E-protein is an essential agent of HPgV-1 (engaged in virus adhesion and fusion with host cells) and is considered an appropriate candidate for the development of anti-HPgV-1 antibodies. When the proportion of E2 antibody positive blood donors is compared to those with HPgV-1 viremia, it indicates that nearly 75% of HPgV-1 infections are automatically cleared by the body, especially in individuals with immune competence [5, 13, 18]. The prevalence of E2 Ab in blood donors is around two- to six-fold greater than HPgV-1 RNA [90].

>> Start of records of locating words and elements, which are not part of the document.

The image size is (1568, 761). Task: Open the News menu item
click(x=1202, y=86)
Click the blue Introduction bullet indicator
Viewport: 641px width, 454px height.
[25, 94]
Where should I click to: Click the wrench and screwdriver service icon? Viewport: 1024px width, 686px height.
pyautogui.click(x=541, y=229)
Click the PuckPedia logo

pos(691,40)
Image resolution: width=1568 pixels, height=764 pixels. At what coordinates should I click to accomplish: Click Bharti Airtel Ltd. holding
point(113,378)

Simultaneous identification of E2 antibody and viral RNA appears rare and only happens for a short period [44]. The HPgV-1 viremia and anti-E2 antibody coexistence occur just before clearance, possibly in the shape of an immunocomplex [127]. In multicenter research on HIV-infected persons, 1.8% of HPgV-1 viremia patients had measurable anti-E2, whereas 75% of HPgV-1 RNA negative cases had E2 antibodies [90].

While anti-E2 is an indicator of the previous infection, its identification can be lost over time [24]. This phenomenon usually occurs faster among HIV-infected people and therefore it may be hard to accurately calculate the true occurrence of HPgV-1 infection for them [128]. There is some indication that patients and children contaminated with HIV will clear HPgV-1 more slowly than people with intact immune systems [129] and the HPgV-1 viremia is far more prevalent in people with immunosuppression than in healthy blood donors [130].

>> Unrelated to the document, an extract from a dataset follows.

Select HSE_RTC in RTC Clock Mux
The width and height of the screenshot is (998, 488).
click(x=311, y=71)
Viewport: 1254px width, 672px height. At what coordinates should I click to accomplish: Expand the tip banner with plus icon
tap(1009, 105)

Diagnosis of HPgV-1 is usually done via ELISA and nested reverse transcription PCR (RT-PCR). The two tests mentioned above are focused on the detection of distinct viral markers in biological samples. The existence of HPgV-1 RNA is dependent on nucleic acid amplification and quantification, performed by real-time RT-PCR, and ELISA identifies E2-protein antibodies [27].

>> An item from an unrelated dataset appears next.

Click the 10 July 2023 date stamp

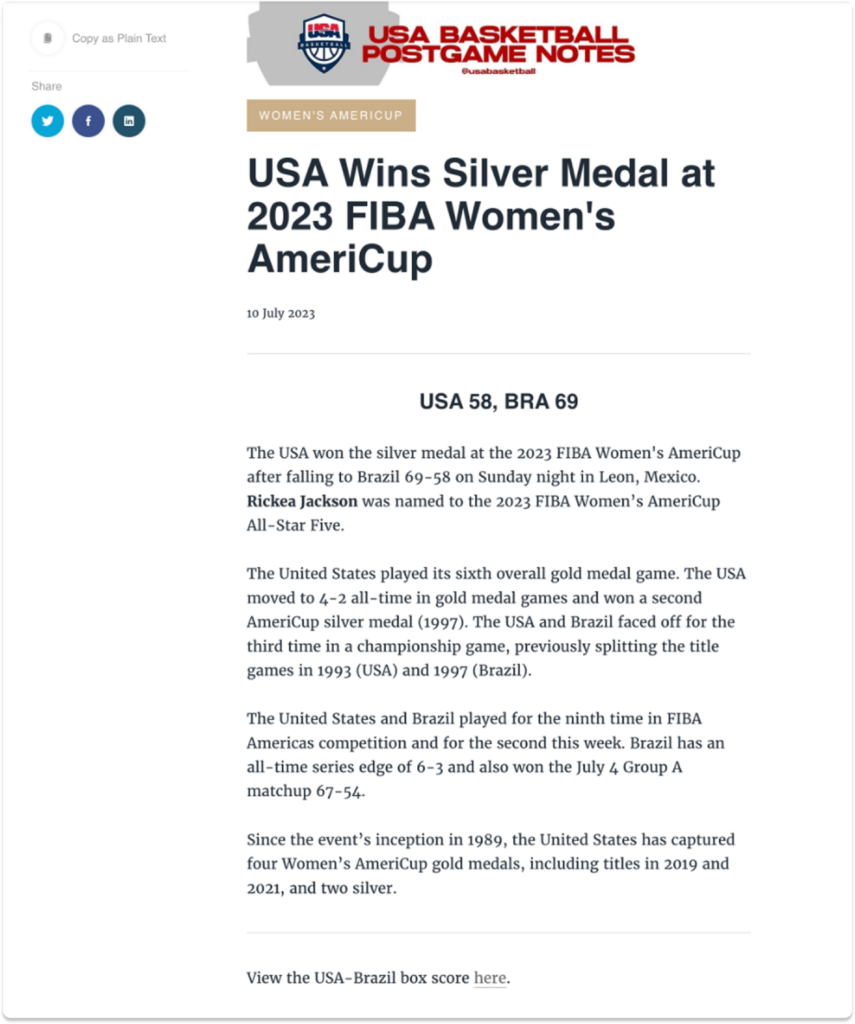point(281,312)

Given the prevalence of HPgV-1 disease in common people, and its positive impact on people infected with HIV, the development of commercial diagnostic tests for detection of E2 antibodies or HPgV-1 viremia, which are currently unavailable, seems necessary. As described in previous sections, HPgV-1 seems to slow the progression of HIV disease and can contribute to the control of T lymphocyte balance in vivo. In this regard and to gain a well understanding of the status of HPgV-1 infection and thus allow a better investigation of the influence of HPgV-1 on other viral infections, it is extremely important to establish active or prior HPgV-1 infection assays [24, 131, 132].